Haftalık E-Bülten
Moda dünyasında neler oluyor? Yeni fikirler, öne çıkan koleksiyonlar, en vogue trendler, ünlülerden güzelllik sırları ve en popüler partilerden haberdar olmak için haftalık e-bültenimize kaydolun.
Gül kimileri için aşkın ve romantizmin kimileri içinse ölümün ve hüznün simgesi. Yüksek moda içinse asla eskimeyecek bir cazibe öğesi.
Gülün bizler için sayısız mana ifade ettiğinde hemfikiriz. Aşk, sevgi, romantizm, masumiyet gibi optimist duygular kadar savurganlık, geçicilik, ölüm ve hüzün gibi pesimist duyguları da barındırır. Françoise Hardy, Mon amie la rose şarkısında gülün yaşam yolculuğunu istiareli hüzün tınısıyla anlatır ve bir kısmında şöyle söyler: “Ama çok güzeldim, evet en güzeliydim bahçendeki çiçeklerin.” Bu sözler sembolik olarak gülün yüksek modadaki konumunun sağlamlığını anımsatmaya muktedir. Stiliniz dramatik bir romantizm içerebilir veya punk’ın asiliği ve heyecanına karşı koyamıyor olabilirsiniz; inanın hiç fark etmeden bu iki uç kutup gül imgesi üzerinden yüksek modanın ortak şemasında bir araya gelebiliyor.
2024 İlkbahar/Yaz sezonunda birçok tasarımcı gül bahçelerinin rahiyasından melankolik kabartmalara kadar, kendine has bir kişiliği olan bu çiçeğin üstün cazibesinden büyülendi. Paris Moda Haftası’nda defilesine sayılı günler kala koleksiyonun yarısından fazlası çalınan Balmain’de Olivier Rousteing, güllerin kederinden ziyade coşkulu ve lirik yanlarını tasarımlarına yansıtmıştı. Haute Couture terziliğine sahip elbiseler, cıvıl cıvıl yeşil, turuncu, kırmızı, mavi güllerle bezeli rugan, deri ve tüvit gibi lüks dokulardaydı ve bu yaklaşım modaevinin ve Rousteing’in lüksü her daim merkezine aldığının kanıtıydı. Rousteing aynı zamanda koleksiyonun özetini mantık biliminin özdeşlik ilkesi olan “Bir şey neyse odur” yasasından alıyor ve gülleri olabildiğinde realistik olarak işliyor; Amerikalı şair Gertrude Stein’in Gül adlı şiirindeki “Rose is a rose is a rose is a rose” sözleriyle destekliyordu.

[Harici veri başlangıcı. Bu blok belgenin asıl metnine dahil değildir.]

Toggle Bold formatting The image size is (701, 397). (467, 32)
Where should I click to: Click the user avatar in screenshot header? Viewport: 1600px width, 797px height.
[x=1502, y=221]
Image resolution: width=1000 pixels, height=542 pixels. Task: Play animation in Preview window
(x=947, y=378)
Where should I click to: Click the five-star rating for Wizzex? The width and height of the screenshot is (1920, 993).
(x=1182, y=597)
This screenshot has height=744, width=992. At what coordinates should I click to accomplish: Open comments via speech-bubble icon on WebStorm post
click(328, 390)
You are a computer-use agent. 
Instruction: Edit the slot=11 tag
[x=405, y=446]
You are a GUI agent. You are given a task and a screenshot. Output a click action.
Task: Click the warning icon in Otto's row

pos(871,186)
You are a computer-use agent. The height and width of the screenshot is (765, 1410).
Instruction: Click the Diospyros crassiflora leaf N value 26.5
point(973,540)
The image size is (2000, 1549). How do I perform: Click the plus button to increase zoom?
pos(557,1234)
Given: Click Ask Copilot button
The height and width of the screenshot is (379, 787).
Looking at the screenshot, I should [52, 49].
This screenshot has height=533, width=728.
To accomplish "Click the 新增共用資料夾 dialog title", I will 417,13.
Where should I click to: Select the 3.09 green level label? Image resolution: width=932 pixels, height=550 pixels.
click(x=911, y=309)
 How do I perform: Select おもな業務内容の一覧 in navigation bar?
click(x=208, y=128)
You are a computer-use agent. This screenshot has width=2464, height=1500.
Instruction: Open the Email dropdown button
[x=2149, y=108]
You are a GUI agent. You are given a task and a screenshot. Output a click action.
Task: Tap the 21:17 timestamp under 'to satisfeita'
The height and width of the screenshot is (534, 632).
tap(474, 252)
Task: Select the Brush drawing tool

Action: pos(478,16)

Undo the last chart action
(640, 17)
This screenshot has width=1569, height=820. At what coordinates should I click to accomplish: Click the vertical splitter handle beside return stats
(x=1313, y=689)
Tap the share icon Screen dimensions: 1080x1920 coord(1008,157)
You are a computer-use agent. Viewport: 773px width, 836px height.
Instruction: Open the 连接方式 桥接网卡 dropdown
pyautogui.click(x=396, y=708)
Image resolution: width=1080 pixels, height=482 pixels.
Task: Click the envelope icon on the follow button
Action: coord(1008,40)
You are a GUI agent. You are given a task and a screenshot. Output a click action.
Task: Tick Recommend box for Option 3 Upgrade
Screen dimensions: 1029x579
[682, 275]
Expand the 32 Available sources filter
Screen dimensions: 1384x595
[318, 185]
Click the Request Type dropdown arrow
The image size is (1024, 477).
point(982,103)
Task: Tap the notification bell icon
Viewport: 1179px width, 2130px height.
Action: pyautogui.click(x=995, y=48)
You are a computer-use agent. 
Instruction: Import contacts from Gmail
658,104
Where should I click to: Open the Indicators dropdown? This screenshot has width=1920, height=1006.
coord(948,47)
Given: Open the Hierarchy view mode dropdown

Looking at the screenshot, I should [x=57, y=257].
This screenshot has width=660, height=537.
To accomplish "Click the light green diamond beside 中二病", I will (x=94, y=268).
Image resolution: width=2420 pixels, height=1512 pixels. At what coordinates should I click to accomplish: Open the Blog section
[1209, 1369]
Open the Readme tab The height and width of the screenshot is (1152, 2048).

Tasarımcı Sarah Burton, Alexander McQueen için son kez kumaşa makas attığında referans noktası modaevindeki geçmiş günleri ve McQueen’in çok sevdiği İngiliz gülleriydi. Hatırlarsanız 2007 İlkbahar/Yaz şovunda kapanışı yapan canlı güllerden elbise, modaevinin ikonik tasarımlarından biriydi. 2024 İlkbahar/Yaz koleksiyonunda özellikle siyah elbise ve takımların üzerindeki dikenli gül baskıları Alexander McQueen’e gizlice şükranlarını sunuyor; şifon beyaz elbisenin üzerindeki kan gibi akışkan gül yaprakları kadınsılığın içgüdüsel yönlerini öne çıkarıyordu.
Simone Rocha, güllere kinayeli bir romantizm kaygısıyla yaklaştı. Toz pembesi gül buketleri, modellerin yüzündeki geçici gül dövmeleri, gümüş rengi kurdeleli sandaletler ve incili çantalarla tamamlanmıştı. Koleksiyonda gülü seven dikenine de katlanacaktı. Bir başka İngiliz tasarımcı Richard Quinn’de aşina olduğumuz balo şıklığı gül desenleriyle arşa çıktı. Commes des Garçons, Maison Margiela, Rodarte ve Rick Owens, gülleri eğip büktü; kumaş oyunlarıyla göz yanılttı, yapısökümü gül bahçesine taşıdı. Kenzo, Del Cor, David Koma’da gül motifleri grafik baskılarda yüzünü güneşe döndü. Palomo Spain, Dior, Undercover, Marni gülün hem zarif hem de tehlikeli ruhuna örnekler sundu. Özetle güller, 2024 İlkbahar/Yaz koleksiyonlarının odak noktası, kreatif direktörlerin hayal bahçelerinin en güzel çiçekleriydi. Ya koleksiyonun tamamına sirayet ettiler ya da çok az görünüp kendilerini hissettirdiler. Bu yüzden sözlerime Françoise Hardy ile başladığım gibi yine onunla bitirmek istiyorum: “Hiçbir şey değilim ya da çok az bir şeyim. Arkadaşım gül, bana dün sabah böyle söyledi.”